子どもたちに、感じたことを五七五に詠ませてみると、こんなのができあがる。
雪が降り手足がとっても冷たいな
春が来て桜咲くのがまちどおしい
これらは実際に生徒が詠んだ句ではなく、わたしがダメな俳句の見本として作ったものだが、生徒の作品も大体こんな感じである。
これでは入選はおぼつかない。
俳句に「あっ!」「えっ?」を入れるためにはどうしたらよいか。
理屈で説明するより、実物に触れさせたほうがよい。
授業では、こんな句を例として紹介した。
白酒の紐の如くにつがれけり 高浜虚子
この「紐」を空欄にして、生徒たちに考えさせる。
生徒が考えた答えは、「滝」「雨」など。
落下する水から離れ慣れない。これでは似ていて当たり前で、比喩にする意味がない。
また、「滝」や「雨」は、白酒がつがれる様子に似ていない。
白酒は、白くやさしくやわらかく流れ落ちているはずである。
しばらく考えてもらったあと、正解を教える。「紐の如くに」。
なるほど、言われてみれば生徒たちもみな、納得である。
「あっ!」たしかに「紐」みたいだ。
そう、この比喩には「あっ!」があるのである。
今度は生徒たちに、「紐」以外の比喩を考えさせる。
もちろん、これ以上の比喩は出てこない。
「紐の如くに」という句を聞いたあとは、もう「紐」以外は思い浮かばない。
これがこの句のすばらしいところである。
他にもっとよい比喩があるならば、駄句である。
「紐の如くに」という最善の比喩で、白酒がつがれる様子をくっきりと浮かび上がらせるところは、さすが、高浜虚子である。
さて、この高浜虚子の句の比喩の完璧さを感じたところで、今度は生徒たちに自分の句を作ってもらう。
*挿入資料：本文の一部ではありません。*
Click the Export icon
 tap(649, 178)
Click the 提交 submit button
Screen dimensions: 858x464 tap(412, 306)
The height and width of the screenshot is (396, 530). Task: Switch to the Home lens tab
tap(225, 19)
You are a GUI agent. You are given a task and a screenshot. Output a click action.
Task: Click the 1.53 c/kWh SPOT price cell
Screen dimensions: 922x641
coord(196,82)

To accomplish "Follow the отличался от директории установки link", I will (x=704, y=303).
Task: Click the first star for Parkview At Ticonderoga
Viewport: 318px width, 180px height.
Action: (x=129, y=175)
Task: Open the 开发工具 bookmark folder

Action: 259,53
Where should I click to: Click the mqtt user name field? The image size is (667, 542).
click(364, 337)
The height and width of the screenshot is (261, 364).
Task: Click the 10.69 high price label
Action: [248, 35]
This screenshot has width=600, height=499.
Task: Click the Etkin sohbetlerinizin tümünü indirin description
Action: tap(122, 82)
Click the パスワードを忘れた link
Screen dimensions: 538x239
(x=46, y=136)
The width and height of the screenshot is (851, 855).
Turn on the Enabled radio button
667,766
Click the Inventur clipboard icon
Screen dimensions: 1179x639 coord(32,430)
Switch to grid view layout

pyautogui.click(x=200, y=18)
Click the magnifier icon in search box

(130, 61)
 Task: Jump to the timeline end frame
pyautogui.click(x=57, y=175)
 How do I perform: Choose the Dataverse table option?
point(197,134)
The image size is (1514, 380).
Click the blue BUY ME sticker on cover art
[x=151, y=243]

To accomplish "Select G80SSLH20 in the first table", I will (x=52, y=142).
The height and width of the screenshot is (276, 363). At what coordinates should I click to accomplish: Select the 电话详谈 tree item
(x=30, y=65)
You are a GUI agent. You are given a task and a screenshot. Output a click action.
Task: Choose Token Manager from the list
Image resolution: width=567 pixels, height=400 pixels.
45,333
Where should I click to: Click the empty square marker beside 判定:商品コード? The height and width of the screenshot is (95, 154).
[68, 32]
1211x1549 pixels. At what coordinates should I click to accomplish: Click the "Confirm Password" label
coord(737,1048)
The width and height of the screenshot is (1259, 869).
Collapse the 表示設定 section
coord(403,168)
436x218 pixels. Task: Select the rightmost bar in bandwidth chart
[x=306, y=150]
身の回りのものを何かに喩えて、「あっ!」とか「えっ?」のある句に仕立てるのである。
高浜虚子の句はよい教材になったようで、子どもたちも少しコツをつかんでそれらしい比喩を使った句を作るようになってきた。
もう少し詠ませて、これは!、というものができたら、朝日小学生新聞に投稿する予定である。
入選したらこのブログで報告します。乞うご期待。